I turn to look in the bathroom mirror. My black suit is tighter around the shoulders than the last time I wore it at my great uncle’s funeral, but it looks good enough. “Cool. Thanks.”

“But it’s a little loose on the edge.” Heather reaches out, but I swat her hand away. “Hey!”

“Stop it,” I demand. “It’s fine.”

My blonde sister pouts. “But it’s your prom, Derek! I promised Mom I’d take a ton of pictures. You need to look perfect.” Normally, I’d be having this argument with my mom directly. But she and Dad had to go to check on Grandmom this weekend. She’s been sick lately, and she recently took a turn for the worse and ended up in the hospital earlier this week. There’s talk of moving Dad’s mom to a nursing home closer to us. I hope it’s true. I love Grandmom Paula. It would be nice to see her more often. And it would be easier for my parents to not have to travel so far to check on her.

Mom hates that she’s missing being here for my prom night, but the fact my overbearing sisters came to town to help lessen some of her guilt.

“You can take one picture,” I counter.

“No way, Mom will kill me.”

“She knows I hate pictures. She’ll be happy I agreed to take any.”

“We’ll have to take at least two,” Avery interjects. “One of just you and one of the three amigos.”
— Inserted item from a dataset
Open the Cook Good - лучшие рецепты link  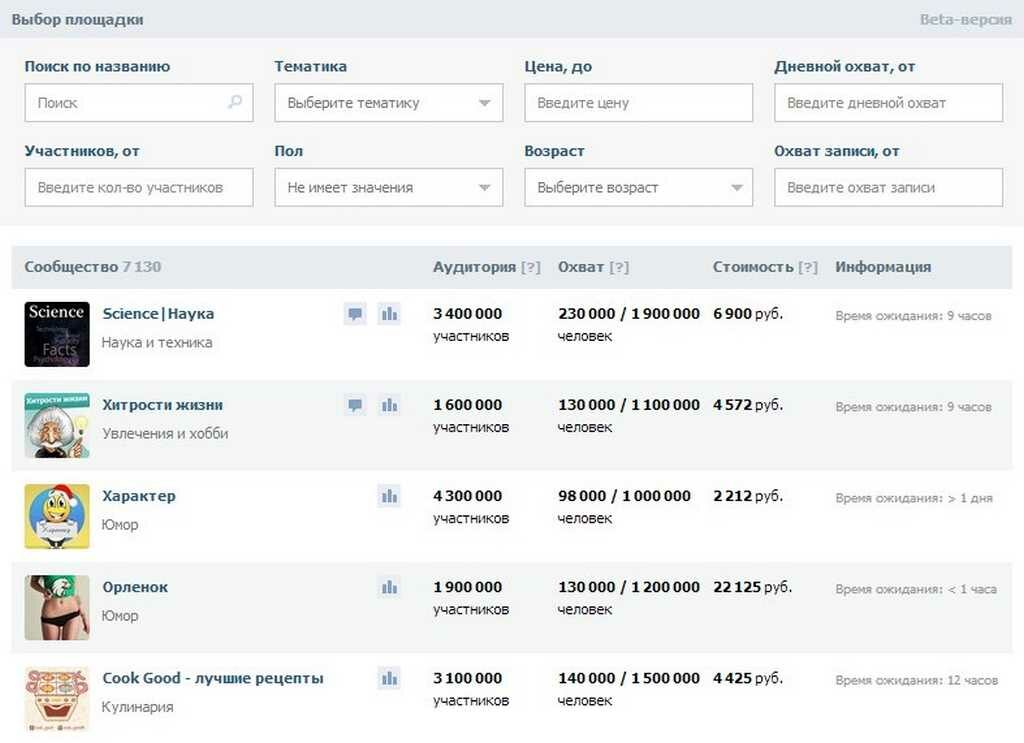click(213, 678)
I sigh. “Fine, but that’s it.” I’m going to prom with Olivia and our other best friend, Kyle. We’ve been a trio since middle school. There isn’t much we do without each other. And that includes unnecessary high school traditions ranging from attending Friday night football games to tonight’s senior prom. Olivia, Kyle, and I are more academically inclined than social butterflies, but our families insist we step out of our comfort zone every once in a while to “make memories”. I’ve learned it’s better to go along with their requests rather than try and argue with my psychologist parents. They have too many stats regarding higher incidences of healthy self-esteem in adolescents who regularly engage in novel experiences under their belt for me to hope to win an argument with them.
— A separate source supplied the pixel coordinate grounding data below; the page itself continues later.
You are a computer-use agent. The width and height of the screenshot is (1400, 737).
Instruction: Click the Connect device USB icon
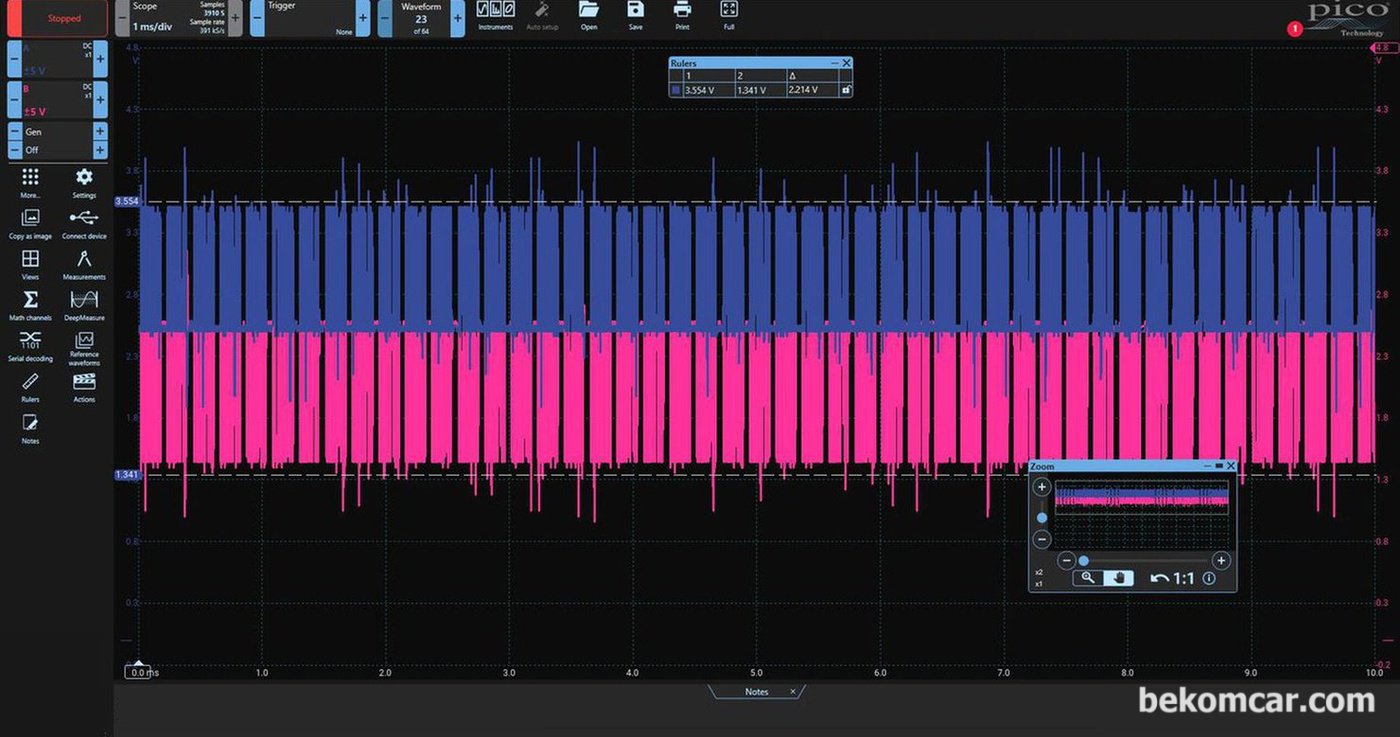pos(84,220)
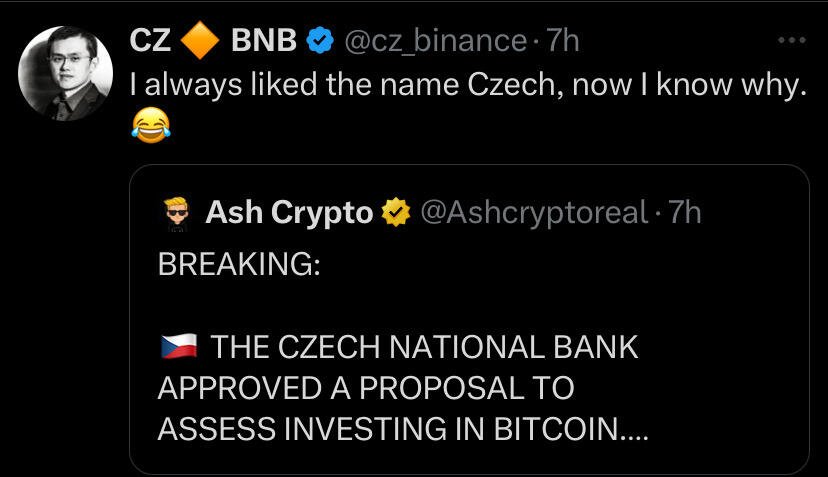
Task: Click the Czech flag emoji
Action: pyautogui.click(x=179, y=347)
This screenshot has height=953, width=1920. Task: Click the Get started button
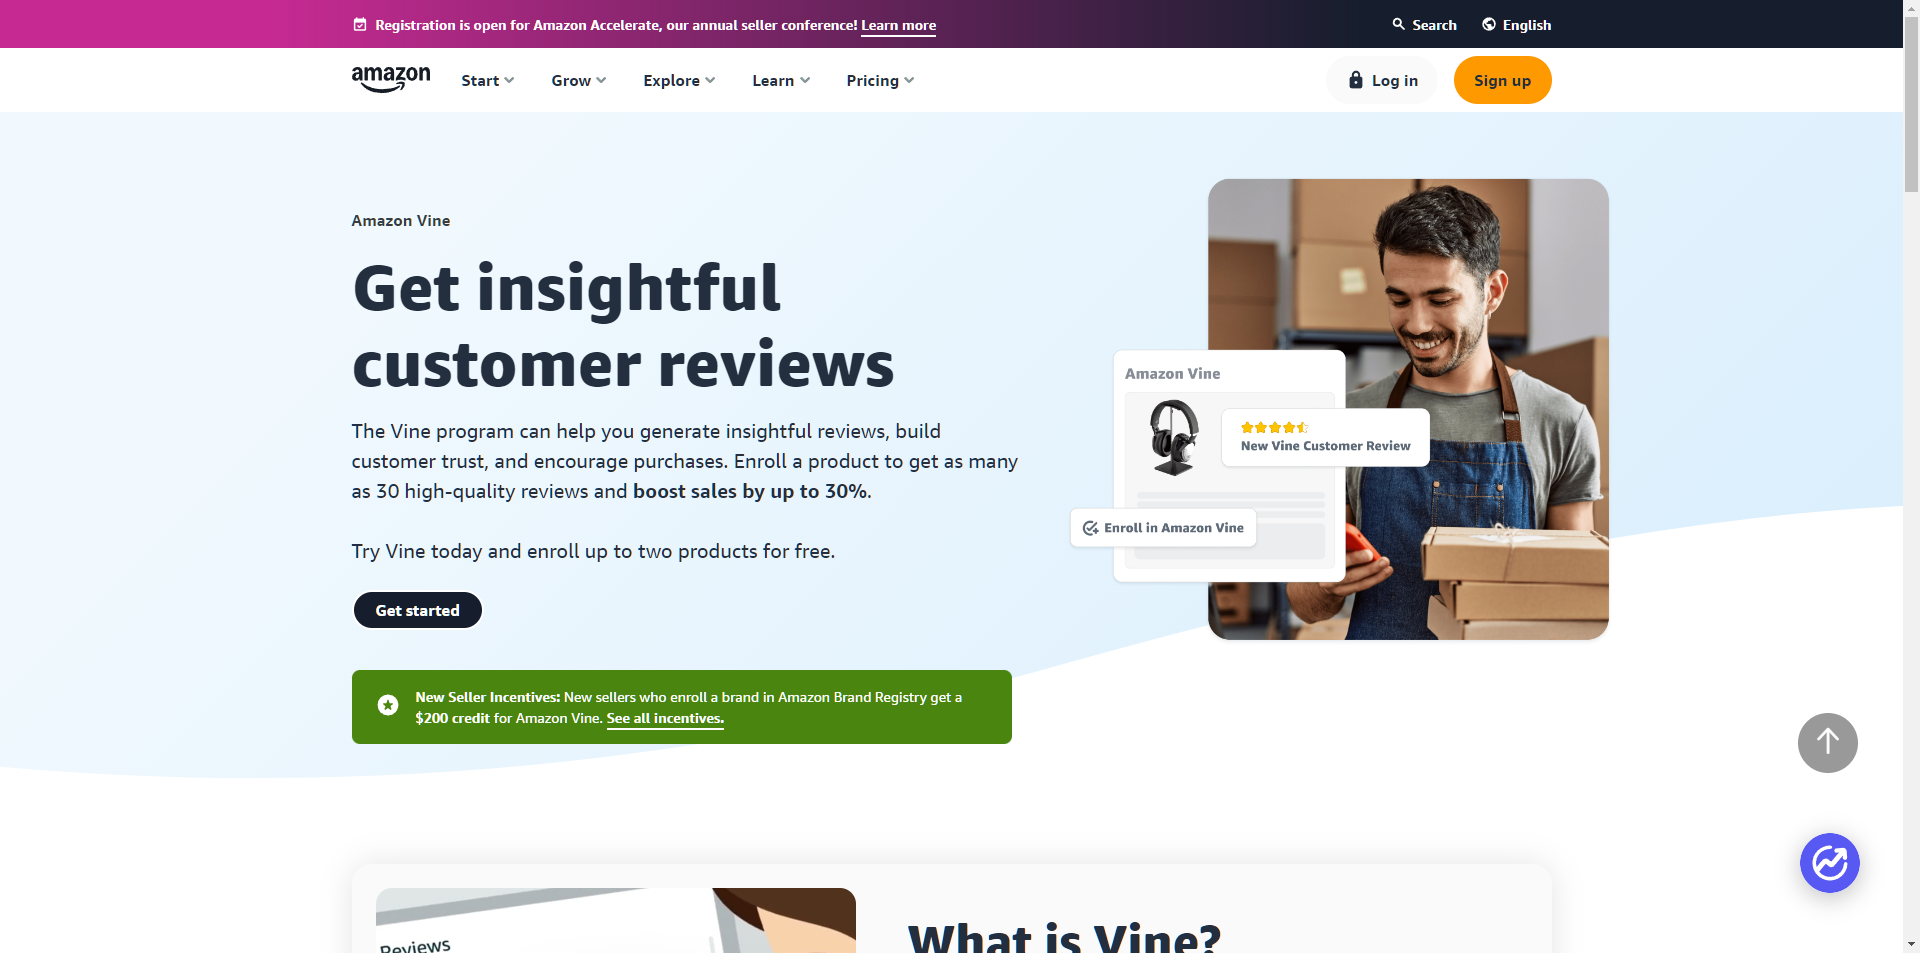(418, 610)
I walk out of the bathroom and walk downstairs into the living room. My sisters follow.

“You know, I’m surprised Olivia isn’t going to prom with Hector Cantu.”

I almost trip in the freshly polished Oxford shoes I borrowed from Dad’s closet. I whirl around and face Avery. “Why would you say that?”

My sensible sister shrugs. “I saw the two of them talking outside Robertson’s the last time I was home,” she mentions the grocery store where Olivia works. If I’m not mistaken, Hector works there too. “He seemed into her.”